The classroom management issues were so central to teaching with QUILL that Wilma's idea spread around the community via our technical assistance visits and the teachers' electronic mail network. The classroom management problem turned out to be a common one, and many teachers adopted Wilma's solution.

Different Goals for Individual Students

Jim, a sixth-grade teacher, had always treated his students as individuals. His class was made up of black and Hispanic students from several housing projects, and he found he sometimes had to adopt unorthodox approaches to encourage certain students to put energy into their school work. Jim used MAILBAG to support this goal by adopting two separate personae in writing to his students. When he carried out straightforward, and sometimes quite personal, written conversations with his students, Jim adopted a teacher/computer expert persona, Dr. A. The following exchange is typical. The first message was posted to the Bulletin Board, where everyone in the class (including the teacher) could read it. The second is from the teacher to Marlowe, using her computer name, Pee Wee (which was particularly appropriate in this case).

Bathroom

Marlowe B.

There is a lot of trouble in the bathroom. There's been writing on the new paint job, and there's been some-one who's been peeling the paint off the radiator. If people keep messing up the bathroom, Ducky [the janitor] said that she was going to close the bathroom until we learn not to write in it. And there's been plenty of noise in there. If we don't have to go to the bathroom, don't go in.

Dear Pee Wee,

Thank you for being concerned about the girls' bathroom. I feel sorry for the girls who are messing it up. They must be a little "messed up" themselves. When I see Ducky, I'll try to remember to tell her what you said. -Dr. A.

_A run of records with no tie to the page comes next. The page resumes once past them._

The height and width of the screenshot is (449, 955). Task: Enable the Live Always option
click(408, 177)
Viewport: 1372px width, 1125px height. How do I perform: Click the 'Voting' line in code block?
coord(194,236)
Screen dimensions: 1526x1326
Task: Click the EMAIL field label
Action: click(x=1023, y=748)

Jim also had a second, more frivolous, persona called Dunedeen, a mischievous monster who sent anonymous messages to several students each week. Jim tended to use the Dunedeen persona with students who were reluctant writers, since his challenging tone got them to respond in writing to his teases. As Dunedeen, Jim engaged students in a fantasy world of teasing and light sarcasm, similar to the way they might interact with their friends on the playground. His messages provoked playful replies, filled with "hahahaha" and epithets such as "Squarehead," often from students who never spontaneously wrote in any other situation. In integrating QUILL with his strategies for dealing with individual students, Jim found MAILBAG's flexibility particularly useful for his purposes.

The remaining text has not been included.